━━━━━ Document

ArrayInterface.jl icon indicating copy to clipboard operation
ArrayInterface.jl copied to clipboard

interface for rewrapping Array wrappers

Open rafaqz opened this issue 4 years ago • 11 comments

Some wrapper types like AxisArray, NamedDImsArray and DimArray (and probably LabelledArray?) need to be the "outside" wrapper for, e.g. keeping the axis index accurate and dispatch for getindex methods.

This issue just came up on discourse: https://discourse.julialang.org/t/multiple-inheritance-carry-over-members/58355/8

People kind of expect a DimArray to keep working after wrapping with other types. It could be useful to have a trait and a shared method here that allows rewrapping:

rewrap(f, A) and rewrap(f, A, I...) could be used in other array constructors to allow rewrapping where necessary.

isouterwrapper could indicate if an object is an outer wrapper type.

rafaqz avatar Apr 02 '21 23:04 rafaqz

I think this would be a band-aid for the real issue, which is that these arrays are all adding some sort of new trait/behavior but the trait is only evident if it is the top level. Similarly, we shouldn't try to make a StaticArray continually wrap other stuff to keep its size information statically known to other function.

Of course, the situation is different if the wrapper actually changes the layout of an array. For example, Diagonal or UpperTriangular.

Tokazama avatar Apr 03 '21 03:04 Tokazama

This is partially true, but in practice it will be very difficult for axis indexing to work correctly through multiple outer wrappers. Axis lookup wrappers like DimArray usually leave the wrapped object as-is, but add axis keys that match it's apparent axes - this is hard to deal with as an internal wrapper, where the outer axes are unkown, and easy to deal with as an external wrapper, where they are known. In this case most methods are just forwarded to the parent array except the axis indexing part.

━━━━━━━━━━
━━━━━ Data provided

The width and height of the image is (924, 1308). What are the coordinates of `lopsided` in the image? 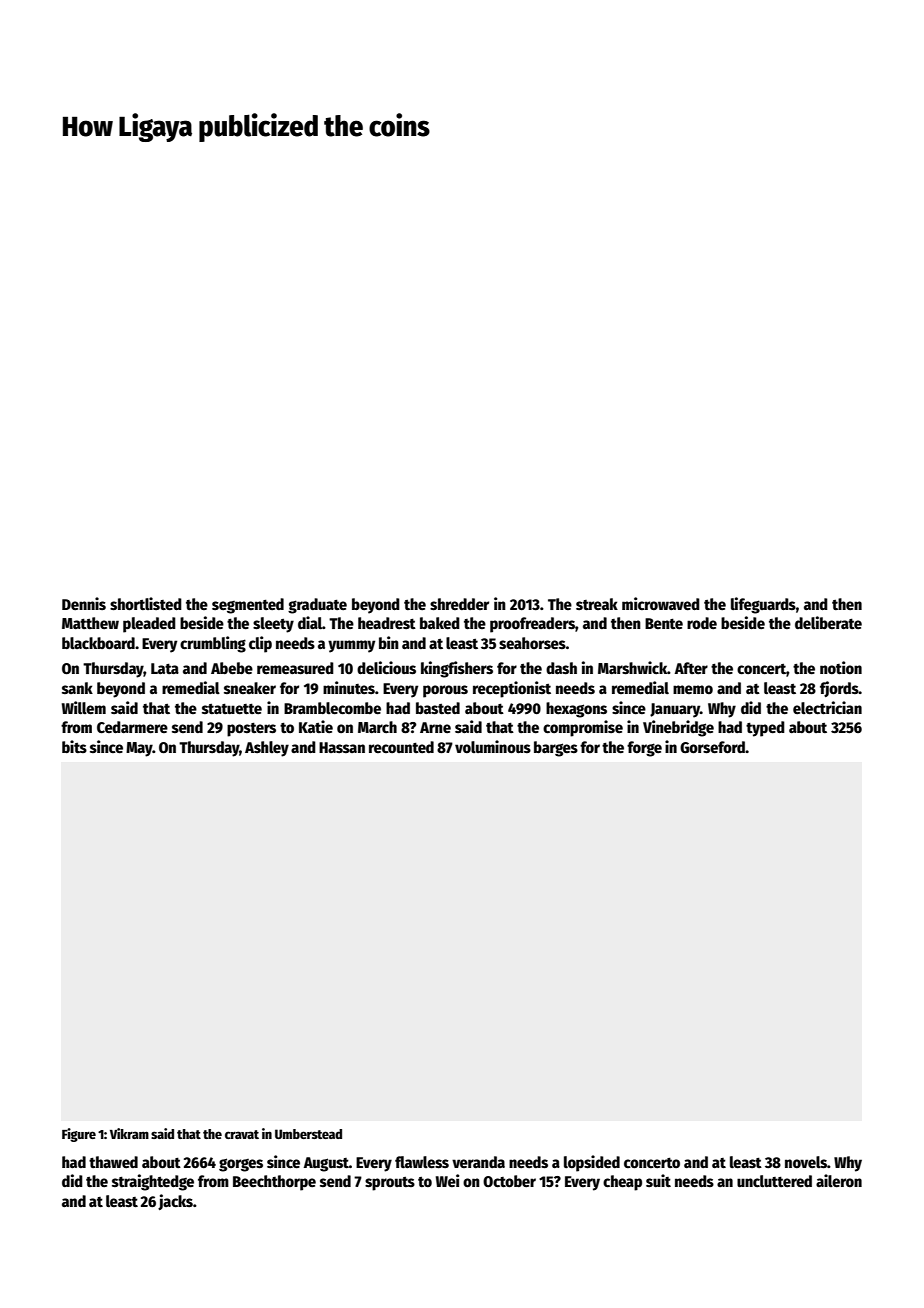 It's located at (592, 1163).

━━━━━━━━━━

(Work to complete):
1. In the GitHub issue about rewrapping array wrappers, list every wrapper type that the opening post says needs to be the outside wrapper, including the one it adds with a question mark.
2. In the GitHub issue about rewrapping array wrappers, what does the opening post say isouterwrapper could indicate?
3. Resume the GitHub issue discussion about rewrapping array wrappers, starting right after its final sentence.

(Solved tasks):
1. AxisArray, NamedDImsArray, DimArray, LabelledArray

2. Whether an object is an outer wrapper type.

3.
Being wrapped by other kind of arrays is awkward in comparison. How can a DimArray handle being wrapped by a SubArray? what happens with a lookup object like X(Near(103.6)) (given that it is passed through at all) that returns an index out of bounds for the outer SubArray but not for the inner DimArray? it probably shouldn't be able to index into data outside of the SubArray. But I'm not sure how to do that in a way that scales to multiple wrappers.

In practice it is much easier to aggressively rewrap to the outside - e.g. look at broadcast for NamedDims/DimensionalData/AxisKeys.

I may be mistaken but maybe @mcabbott has experimented with these alternate strategies somewhere? From my own experience with DimensionalData I think that wrappers that do not affect the objects size, shape or values, but do depend on them, always being on the outside is the simplest option. There is only the caveat of needing some rule for working out what happens when two of these types collides (ie. unwrap DimArray if wrapped with a NamdDimArray - we don't need both).

I would of course be persuaded by a clean working solution that didn't need rewrapping to the outside! but I haven't seen one yet.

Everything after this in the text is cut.